Repeat this exercise for about 3-4 times as per your comfort and we shall then move on to the next one.
15. Left to Right Neck Extensions
This exercise functions similar to the previous exercise mentioned above. However, the position of the neck shall change.
Start by keeping your shoulders straight and neck in the normal position where you are looking straight ahead. Now, first turn your head towards the right almost as if trying to touch your neck to your right shoulder. Make sure you don’t move your right shoulder ahead in order to touch it to the neck. Hold your neck in this position for about 5-10 seconds.
Next, move your head to the other direction in the same way and hold it in that position for another 5-10 seconds. Repeat this exercise for about 3-4 times or as per your comfort.
16. Side to Side Neck Extensions
Start this exercise by keeping your shoulders straight and neck in the upright position.
What you want to do is try and extend your left ear towards your left shoulder to begin with (you don’t want to touch it, but just extend it). However, make sure that your shoulder remains in the straight position and doesn’t move up or down. Try to get the maximum stretch without any discomfort. Hold your neck in this position for about 5-10 seconds.
Then, release your neck from the left position and repeat the process for the right side stretch. Try to move your right ear towards your right shoulder as if intending to touch your ear to the shoulder. Hold for about 5-10 seconds.
Repeat the process for approximately 3 to 4 times or as per your comfort.
17. Levator Scapula Stretch
This is a great exercise to stretch your scapula muscles that is the muscles that run from your neck all the way into your shoulder. These muscles rarely get stretched. Thus, it is important to spend a couple of minutes to stretch these muscles.
It is a bit difficult to explain how the levator scapula stretch works. The best way to understand this would be through the following video.
Make sure you don’t apply too much effort while doing any of the above exercises.
Bowling Action & Run Up Practice
Lastly, once your body is fully warmed up, you can start with your standing bowling action first. This can be done either by bowling a ball to your friend but without the run up much like throwing the ball to a nearby fielding but in your standing bowling action.
You can then start bowling with a short run up. Bowl a few deliveries (about 5-6 deliveries) with a short run up. Make sure you don’t put extra effort while bowling. It should just be a natural way of stretching muscles that you specifically use while bowling.
Slowly, increase the intensity of your run up and the bowling action.
Doing a few sprints before your start bowling can help you in increasing your intensity quite easily.

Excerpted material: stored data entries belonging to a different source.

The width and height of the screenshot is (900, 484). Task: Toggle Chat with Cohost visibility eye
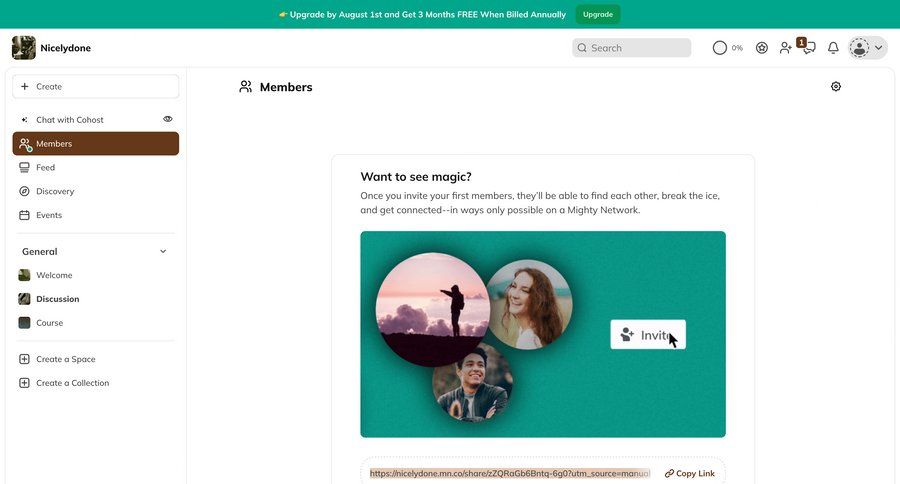click(168, 119)
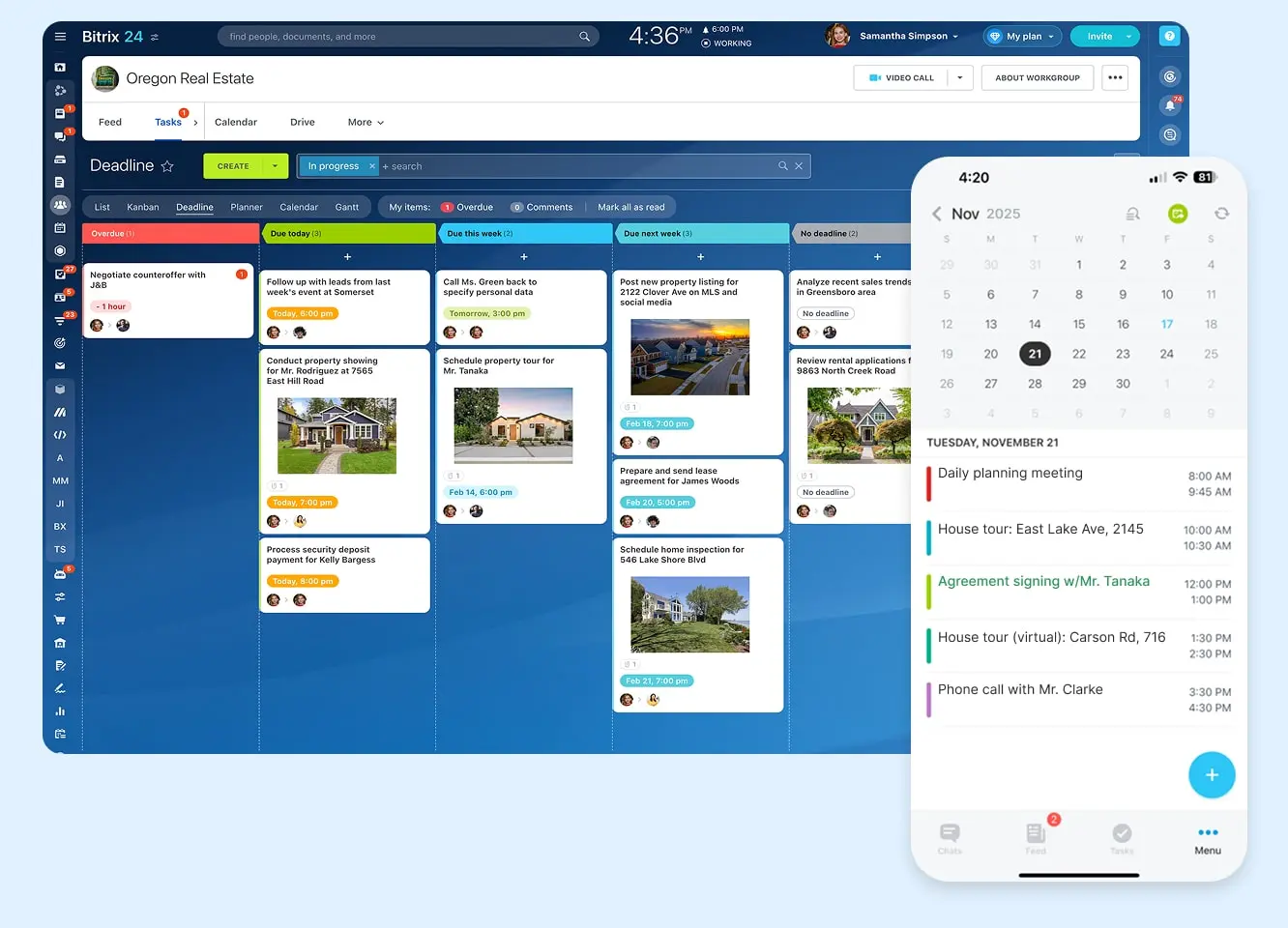Click the help question mark icon
The width and height of the screenshot is (1288, 928).
1169,37
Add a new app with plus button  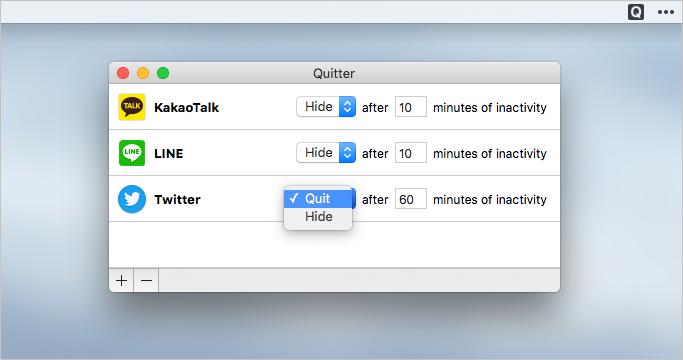click(122, 280)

There are several exercises that you can use to warm-up your body. The ones mentioned above are not exhaustive. However, no what exercise you choose, what is really important is that you warm-up well as this can help maintain your fitness in the long run.
Lastly, please ensure that you take all necessary precautions while doing any exercises, warm-up, or stretches. Always consult your physician or a doctor in case of any pain or injury. Stay safe and stay fit!